» **SOURCE PASSAGE**:
=======
My dear friend Andrew Gerber, of Paoli Indiana, sent me a poem the other day. As its emotional, spiritual power thudded through me, I wondered if my readers would be able to absorb it — and then promptly forgot, once again swirled into the fractious, gusty winds of what is still called “life” on our planetary home.
Then, two days ago, Andy called me as I was sitting in my car just about to drive to my next errand. As cars chugged by, trailing noxious fumes, we sat and talked. He asked me how I was doing. I said I was making enemies — with several recent fractious exopermaculture posts. He said he was sitting with his enemy. And then I remembered the poem. I asked him if he would allow me to use it, cushioned by commentary that he would write. He agreed to do this. We signed off. Here goes:
My dog is dying. Tonight he curled up on the floor near where I was working. There was blood running out of the growth in his left nostril. Occasionally he would wake up and lap up the dark red pool. I had the radio on, listening to the primary election results. Donald Trump was making his victory speech after winning Indiana. Trump’s rival, Ted Cruz, had just conceded giving Trump the nomination.
The speech was standard Trump. Everything was to be great, bigger, better, stronger. There was so much greatness that I began to wonder who actually believed these words. As I was lost in this thought, the haunting iron smell of all the blood on the floor transported me. Once again I was working as a hospice nurse in a large hospital in Chicago. I could hear the same words promised by Trump being spoken by the medical staff. “Everything will be fine . . . we’ll do more of this or another round of that.” I remember looking at the dying person wondering if they believed anything the doctor said.
All these vague promises of happiness and greatness are meant to keep that which we fear most at bay. They don’t. I remember looking down at my loving canine friend of ten years taking communion from the cup of his own end. How do I do this? How do I hold a space for that which I fear? How do I take back my enemy from the marketing agencies and the politicians who strategically herd me with fear fences for their benefit and profit? How do I grow my own enemy?
The word enemy is from the Latin”in” for “not” combined with the word for friend (which comes from “amare,” “to love.”) It is that which is not loved or friended. I want to invite that which is not loved in me for a true conversation that leaves us devastated and unable to find our way home to “great again.”
Once we realize we are hopelessly lost, we might stop lying to each other, and set the banquet table with utensils washed with tears and dried with long inhaled silences. The feast will not be for us but for those that follow, because we will have turned around. No longer trying to return or be born again we will be willing to follow our ancestors in a line of dancers that is born of the beginning, welcomes all, and leaves songs for those that follow. May it be so.
=======
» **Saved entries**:
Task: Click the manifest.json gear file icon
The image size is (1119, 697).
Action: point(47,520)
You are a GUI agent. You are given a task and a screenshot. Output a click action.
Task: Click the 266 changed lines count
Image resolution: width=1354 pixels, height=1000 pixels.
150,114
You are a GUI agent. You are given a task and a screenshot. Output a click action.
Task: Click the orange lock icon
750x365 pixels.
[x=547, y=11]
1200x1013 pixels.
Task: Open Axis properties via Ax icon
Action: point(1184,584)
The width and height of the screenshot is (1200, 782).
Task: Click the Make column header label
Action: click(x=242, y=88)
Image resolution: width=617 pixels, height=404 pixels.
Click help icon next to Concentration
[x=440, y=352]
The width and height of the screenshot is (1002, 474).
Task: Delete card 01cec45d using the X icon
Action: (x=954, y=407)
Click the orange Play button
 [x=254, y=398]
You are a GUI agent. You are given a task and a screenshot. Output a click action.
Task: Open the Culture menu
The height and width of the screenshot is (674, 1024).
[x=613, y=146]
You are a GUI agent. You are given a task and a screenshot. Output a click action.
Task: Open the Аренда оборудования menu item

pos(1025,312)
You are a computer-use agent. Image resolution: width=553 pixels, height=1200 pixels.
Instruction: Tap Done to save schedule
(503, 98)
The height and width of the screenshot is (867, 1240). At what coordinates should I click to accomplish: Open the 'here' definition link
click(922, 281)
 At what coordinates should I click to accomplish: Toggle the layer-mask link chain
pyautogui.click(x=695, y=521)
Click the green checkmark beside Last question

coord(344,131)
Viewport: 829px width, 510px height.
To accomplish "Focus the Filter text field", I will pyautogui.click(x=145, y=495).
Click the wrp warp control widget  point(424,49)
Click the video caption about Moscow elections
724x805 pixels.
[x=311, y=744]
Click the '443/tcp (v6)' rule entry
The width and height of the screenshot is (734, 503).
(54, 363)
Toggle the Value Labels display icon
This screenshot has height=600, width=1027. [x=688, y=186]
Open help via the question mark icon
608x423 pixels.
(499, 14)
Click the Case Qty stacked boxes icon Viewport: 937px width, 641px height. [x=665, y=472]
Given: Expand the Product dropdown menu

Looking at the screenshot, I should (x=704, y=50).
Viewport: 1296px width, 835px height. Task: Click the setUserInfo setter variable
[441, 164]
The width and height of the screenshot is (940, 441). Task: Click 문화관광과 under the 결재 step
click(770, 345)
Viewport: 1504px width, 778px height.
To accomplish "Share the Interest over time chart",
=======
» **TASKS TO CARRY OUT**:
(a) Answer these from the passage about the dying dog:
(i) Where does Andrew Gerber live?
(ii) For how many years had the dog been the narrator's friend?
(iii) In what city did the narrator work as a hospice nurse?
(b) Reproduce everything in the passage about the dying dog from "The speech was" down to "the doctor said.".
(c) Say whether each statement agrees with the passage about the dying dog, and back each answer with its deciding words:
(i) Andy called while the writer was sitting in a car.
(ii) The growth was in the dog's right nostril.
(iii) Ted Cruz won the Indiana primary.

» **PROBLEM SOLUTIONS**:
(a)
(i) Paoli, Indiana
(ii) Ten years
(iii) Chicago

(b)
The speech was standard Trump. Everything was to be great, bigger, better, stronger. There was so much greatness that I began to wonder who actually believed these words. As I was lost in this thought, the haunting iron smell of all the blood on the floor transported me. Once again I was working as a hospice nurse in a large hospital in Chicago. I could hear the same words promised by Trump being spoken by the medical staff. “Everything will be fine . . . we’ll do more of this or another round of that.” I remember looking at the dying person wondering if they believed anything the doctor said.

(c)
(i) Yes: "Andy called me as I was sitting in my car"
(ii) No: "There was blood running out of the growth in his left nostril."
(iii) No: "Donald Trump was making his victory speech after winning Indiana."